In Wolfsburg, Germany, I meet Bruno Henika. He’s well dressed, with a trim, handlebar mustache, and a perfect American accent. He’s the guy assigned to show reporters like me around Volkswagen’s spotless auto factory here. Wolfsburg is a town about an hour outside Berlin. It’s where VW was born.
As other carmakers in Europe struggle for their very survival, Henika says VW is flourishing.
“Last year was the best business year in the history of Volkswagen,” he says. “We produced a little bit more than 8.2 million cars, and last year Volkswagen was, behind General Motors, the second biggest car company.”

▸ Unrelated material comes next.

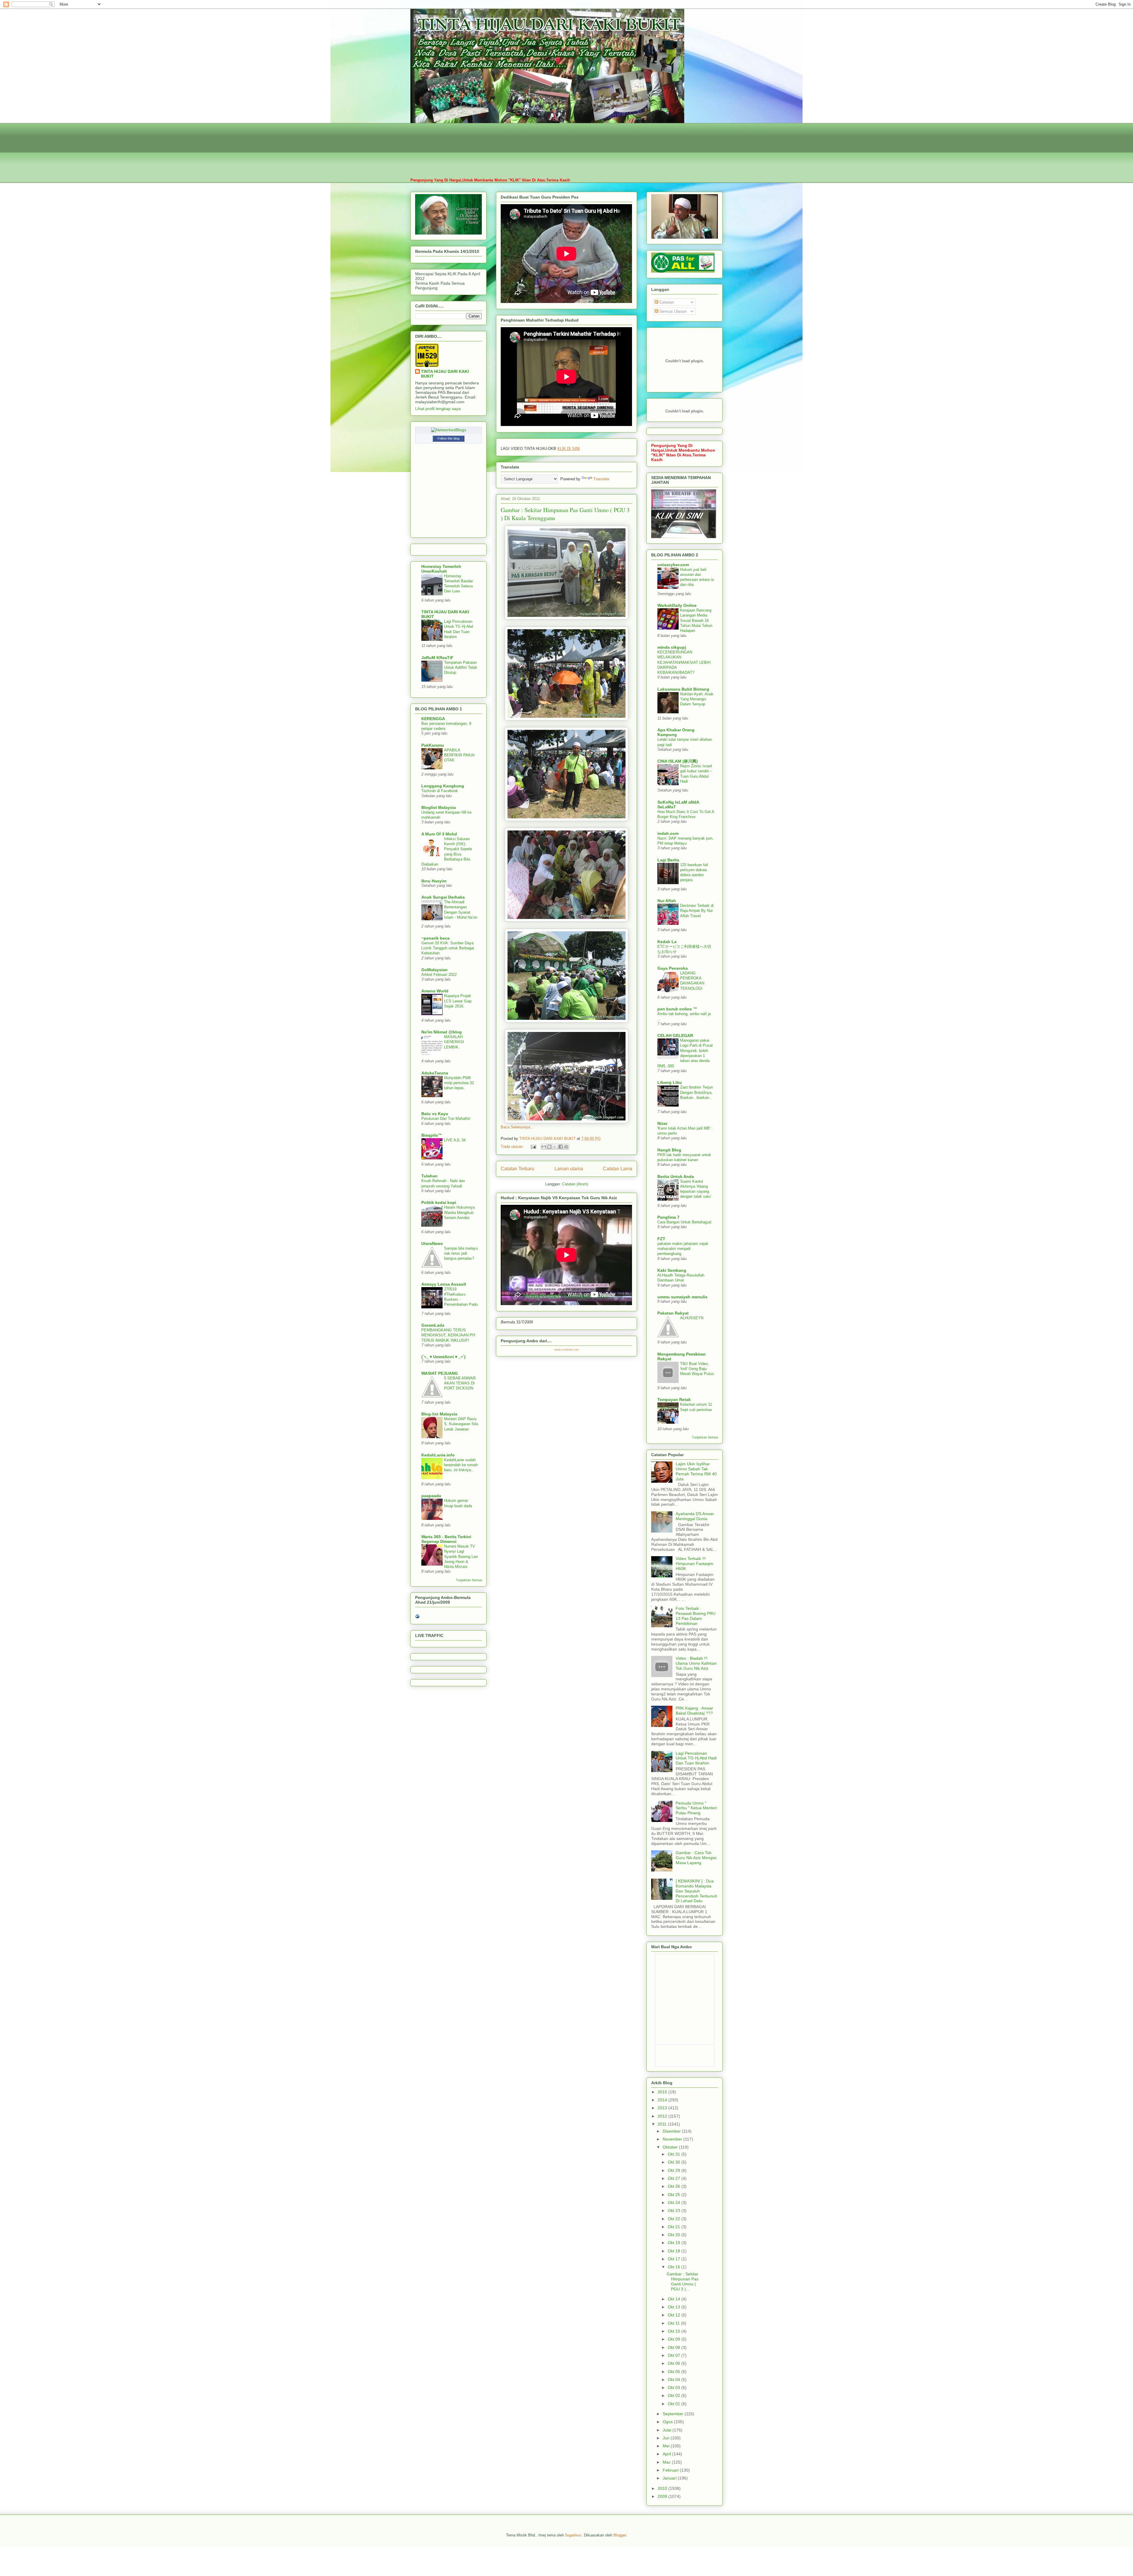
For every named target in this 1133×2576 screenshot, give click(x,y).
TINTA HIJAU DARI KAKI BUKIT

To find out how VW has beat the odds you just have to listen for a word that comes up a lot in Henika’s tour — “Worldwide.” Volkswagen is really the only carmaker in Europe that competes globally.
Ferdinand Dudenhöffer, an auto expert at the University of Duisburg-Essen in Germany, says other auto companies in Europe such as Peugeot and Opel rely heavily on the sluggish European market, but Volkswagen has sought out economies that are actually growing.
“VW sells 30 percent of its cars in China,” he says.
At the same time, Volkswagen is still growing here in Europe. It accounts for nearly one out of every four cars sold in the European market.
Philippe Houchois, an analyst at UBS, says VW does that by building a lot of different vehicles on the same basic underbody. Then it’s able to sell them at rock-bottom prices.
“And at that level of reduced pricing, they can still make money,” says Houchois.
However, other European carmakers are losing money fast. Some 10 million jobs in Europe depend on the auto industry, but many auto manufacturers could close.
Houchois says in a few years time, instead of a European auto industry, we may only have a German auto industry to speak of.